Your task:
For each line of the data below that contains "agent", return that line.

(Stored data)

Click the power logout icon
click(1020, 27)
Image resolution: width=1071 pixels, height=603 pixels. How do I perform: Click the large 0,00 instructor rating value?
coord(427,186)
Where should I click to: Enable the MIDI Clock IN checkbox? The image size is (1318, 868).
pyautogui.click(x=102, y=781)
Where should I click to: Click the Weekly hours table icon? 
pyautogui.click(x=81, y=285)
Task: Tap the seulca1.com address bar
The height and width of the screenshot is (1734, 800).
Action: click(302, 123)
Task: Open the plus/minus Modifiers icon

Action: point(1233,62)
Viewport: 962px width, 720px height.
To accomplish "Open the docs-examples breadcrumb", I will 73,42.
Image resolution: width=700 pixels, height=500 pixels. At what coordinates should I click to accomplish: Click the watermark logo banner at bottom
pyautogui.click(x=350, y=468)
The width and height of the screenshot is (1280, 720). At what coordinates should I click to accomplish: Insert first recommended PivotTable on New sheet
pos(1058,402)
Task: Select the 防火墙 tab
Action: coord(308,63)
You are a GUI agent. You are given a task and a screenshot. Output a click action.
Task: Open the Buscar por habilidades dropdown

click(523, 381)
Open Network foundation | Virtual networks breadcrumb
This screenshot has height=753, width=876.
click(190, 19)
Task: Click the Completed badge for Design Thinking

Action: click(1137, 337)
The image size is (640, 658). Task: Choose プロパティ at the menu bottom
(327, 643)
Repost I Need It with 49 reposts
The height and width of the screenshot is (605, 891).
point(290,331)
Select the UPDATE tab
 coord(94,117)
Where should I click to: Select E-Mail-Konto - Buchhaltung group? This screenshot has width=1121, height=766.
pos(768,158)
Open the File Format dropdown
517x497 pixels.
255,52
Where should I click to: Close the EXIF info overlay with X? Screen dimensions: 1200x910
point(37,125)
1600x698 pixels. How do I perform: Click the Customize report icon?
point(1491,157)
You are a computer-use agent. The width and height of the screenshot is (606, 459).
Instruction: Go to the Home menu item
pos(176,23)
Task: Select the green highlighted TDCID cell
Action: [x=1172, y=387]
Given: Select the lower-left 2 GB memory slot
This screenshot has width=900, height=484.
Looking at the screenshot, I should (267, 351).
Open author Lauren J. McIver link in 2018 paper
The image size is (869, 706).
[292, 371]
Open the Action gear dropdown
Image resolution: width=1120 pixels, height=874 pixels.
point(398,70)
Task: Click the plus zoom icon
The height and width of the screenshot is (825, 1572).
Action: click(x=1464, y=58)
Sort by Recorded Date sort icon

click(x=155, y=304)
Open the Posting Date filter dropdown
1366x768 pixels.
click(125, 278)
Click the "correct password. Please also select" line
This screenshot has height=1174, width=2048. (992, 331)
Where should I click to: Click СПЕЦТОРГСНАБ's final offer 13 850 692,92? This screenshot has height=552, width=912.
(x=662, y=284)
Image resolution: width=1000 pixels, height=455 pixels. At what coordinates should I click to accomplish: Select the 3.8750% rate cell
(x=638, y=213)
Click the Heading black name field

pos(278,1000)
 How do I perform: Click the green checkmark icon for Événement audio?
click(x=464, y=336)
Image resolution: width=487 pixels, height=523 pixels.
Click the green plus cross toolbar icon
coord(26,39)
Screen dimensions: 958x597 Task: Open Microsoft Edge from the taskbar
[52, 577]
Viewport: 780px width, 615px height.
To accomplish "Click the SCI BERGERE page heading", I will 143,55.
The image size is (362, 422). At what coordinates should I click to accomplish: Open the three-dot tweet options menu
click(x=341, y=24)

Response to this exercise:
You are a GUI agent. You are given a task and a screenshot. Output a click action.
You are a computer-use agent. The width and height of the screenshot is (606, 459).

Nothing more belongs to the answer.